# Keystone bowls, what to expect?



## ebs675 (Feb 7, 2009)

This is my second season snowboarding(I'm from the midwest)and I am heading to keystone next week with some friends(mostly skiers). Me an my brother are the only ones riding and we would really like to hike back to one of the bowls. This is something I have wanted to do since I started snowboarding, but I am not sure if I am experienced enough, and do not really know what to expect.

Is anyone familiar with keystone's bowls? If so, what can I expect as an intermediate(second season) rider? Do you think I am jumping in over my head. If not, what are some of the best bowls to start on, for my first time above tree line, at keystone.

Unfortunately, I do not know anyone with experience , so I kind of have to learn all this on my own, by trying new things. I just don't want to get in too far over my head.


Any tips, advice, or warnings would be very appreciated.

-eBs


----------



## Guest (Jan 4, 2010)

There's not enough snow yet IMO


----------



## Milo303 (Apr 6, 2009)

ThirdEye said:


> There's not enough snow yet IMO


Truth right here


----------



## killclimbz (Aug 10, 2007)

We are starting to get more consistent snow fall and bowls are open at some of the other resorts.
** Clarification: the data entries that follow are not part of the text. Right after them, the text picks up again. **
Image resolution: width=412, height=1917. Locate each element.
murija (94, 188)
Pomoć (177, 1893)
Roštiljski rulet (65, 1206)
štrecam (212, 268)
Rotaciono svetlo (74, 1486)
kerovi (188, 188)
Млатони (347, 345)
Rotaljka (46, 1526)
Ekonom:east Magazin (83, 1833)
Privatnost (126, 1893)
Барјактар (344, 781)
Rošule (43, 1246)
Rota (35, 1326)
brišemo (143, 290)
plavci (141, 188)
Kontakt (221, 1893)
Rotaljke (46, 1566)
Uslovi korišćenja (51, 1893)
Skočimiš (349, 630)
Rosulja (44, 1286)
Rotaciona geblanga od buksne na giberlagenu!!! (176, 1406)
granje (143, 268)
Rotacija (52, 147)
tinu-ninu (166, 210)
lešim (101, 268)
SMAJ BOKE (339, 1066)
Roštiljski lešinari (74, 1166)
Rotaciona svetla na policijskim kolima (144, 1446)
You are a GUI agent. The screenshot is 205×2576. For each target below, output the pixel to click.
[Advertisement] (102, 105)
Most notably, Winterpark. So you may get lucky. As far as experience goes. It's a ski run at a ski resort and Keystone ain't Squaw Valley or Jackson Hole. Worse comes to worse, you'll just spend a lot of time on your ass trying to get down the run. Probably won't be that bad. Just go out there and give it a try. If you like it, you'll do it again. If it's too much for you, I'm sure you'll move on to a spot that is more to your liking.


----------



## BurtonAvenger (Aug 14, 2007)

I wouldn't expect much it's not even worth the hike, go up to A basin and just do the cornice or hitch hike up Loveland and drop in off the side of the road.


----------